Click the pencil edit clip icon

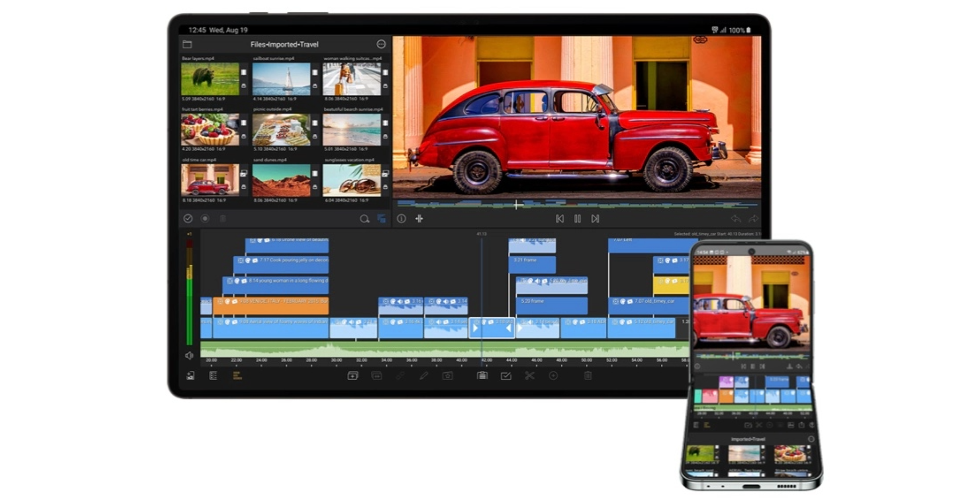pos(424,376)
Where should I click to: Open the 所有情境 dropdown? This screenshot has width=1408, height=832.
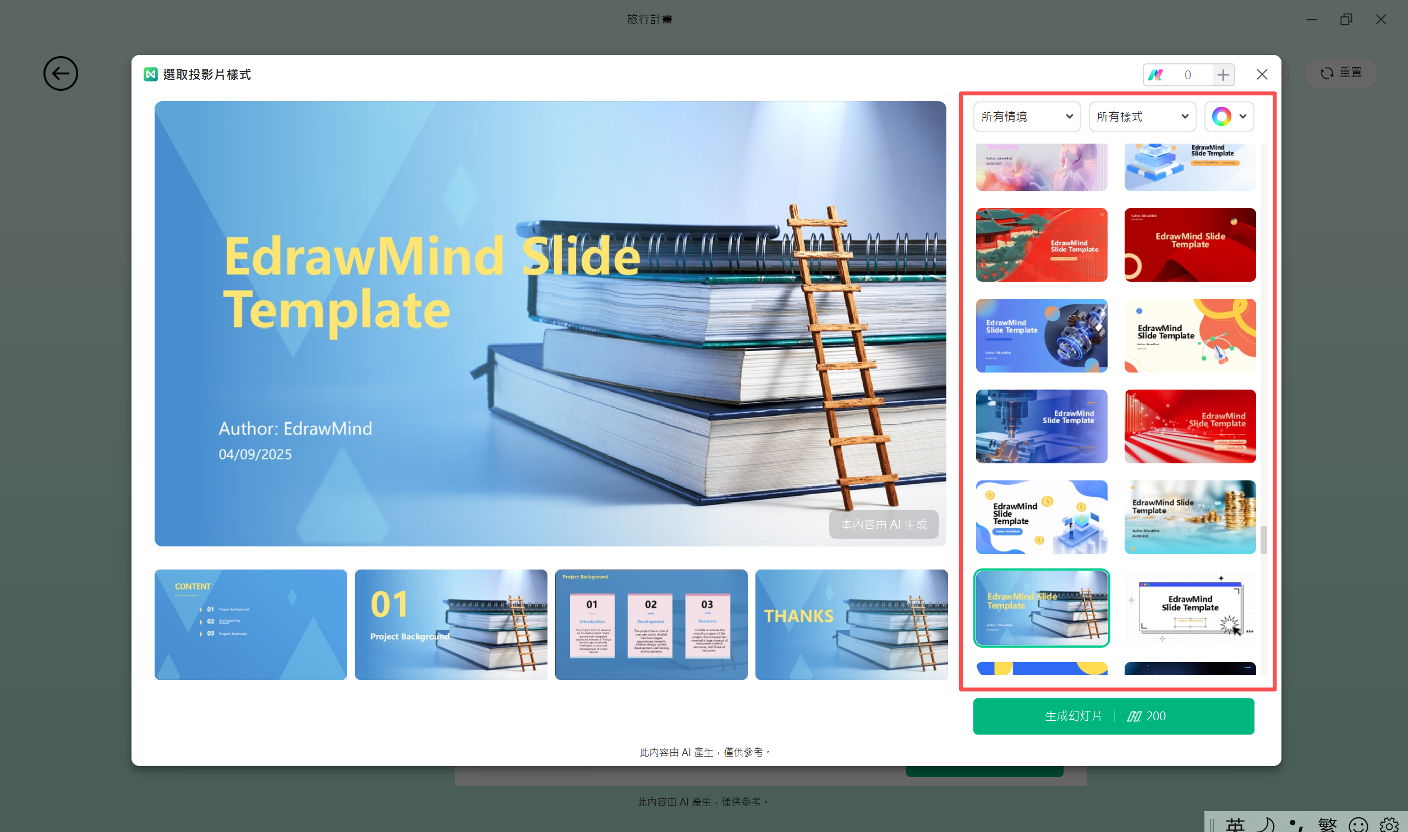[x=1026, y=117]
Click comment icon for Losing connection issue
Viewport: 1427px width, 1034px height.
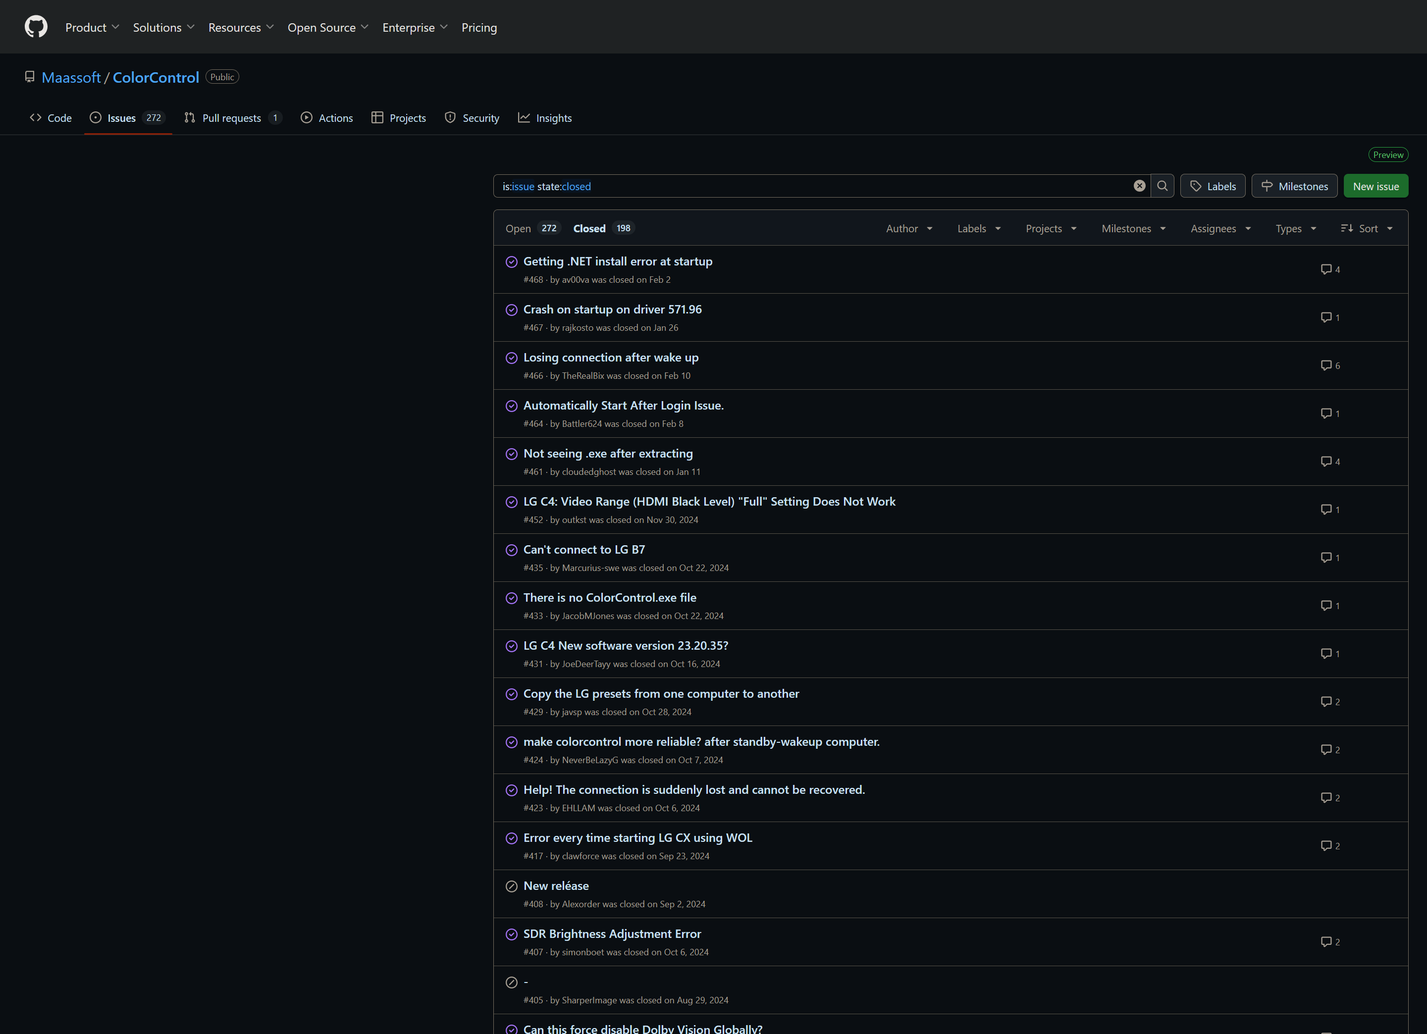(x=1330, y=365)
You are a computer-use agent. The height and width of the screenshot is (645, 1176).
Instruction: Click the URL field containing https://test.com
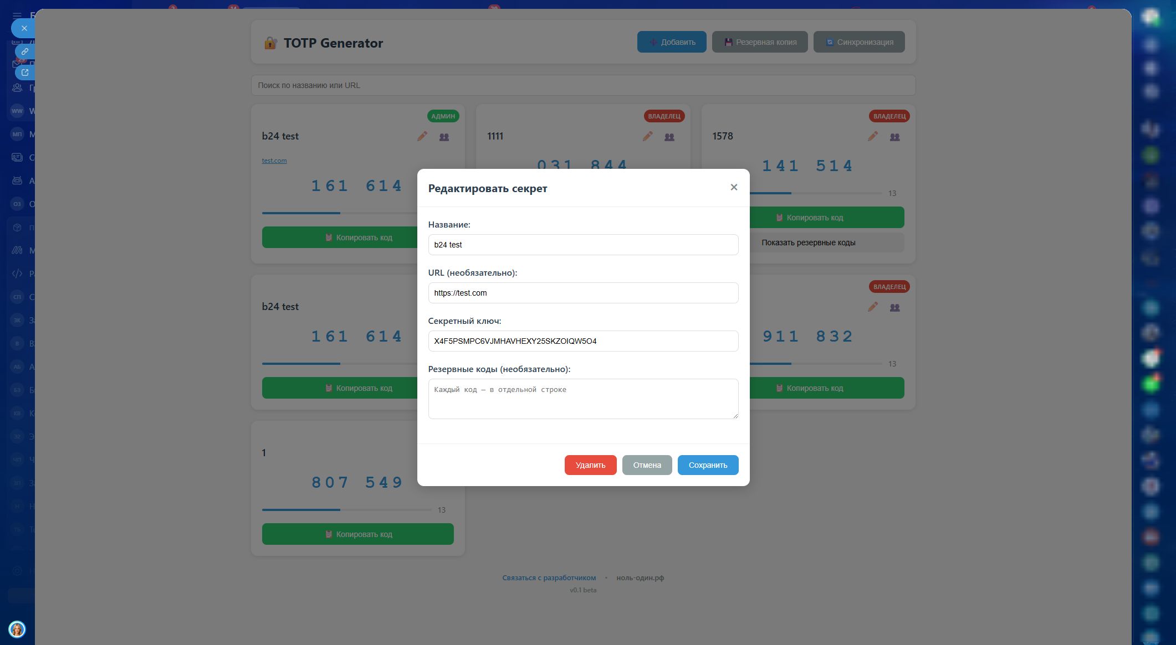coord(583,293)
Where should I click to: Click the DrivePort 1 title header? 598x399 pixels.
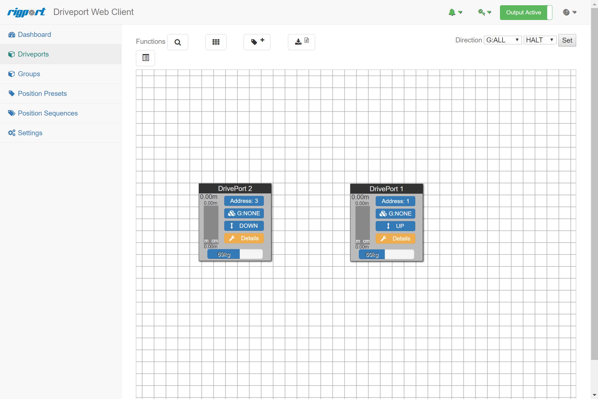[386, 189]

--------------------

Copy the records above exactly, leaving out every picture.

Click the pencil edit clip icon

pos(424,376)
Where should I click to: Open the 所有情境 dropdown? This screenshot has width=1408, height=832.
[x=1026, y=117]
Click comment icon for Losing connection issue
Viewport: 1427px width, 1034px height.
(x=1330, y=365)
You are a computer-use agent. The height and width of the screenshot is (645, 1176).
Instruction: Click the URL field containing https://test.com
coord(583,293)
Where should I click to: Click the DrivePort 1 title header? 598x399 pixels.
[386, 189]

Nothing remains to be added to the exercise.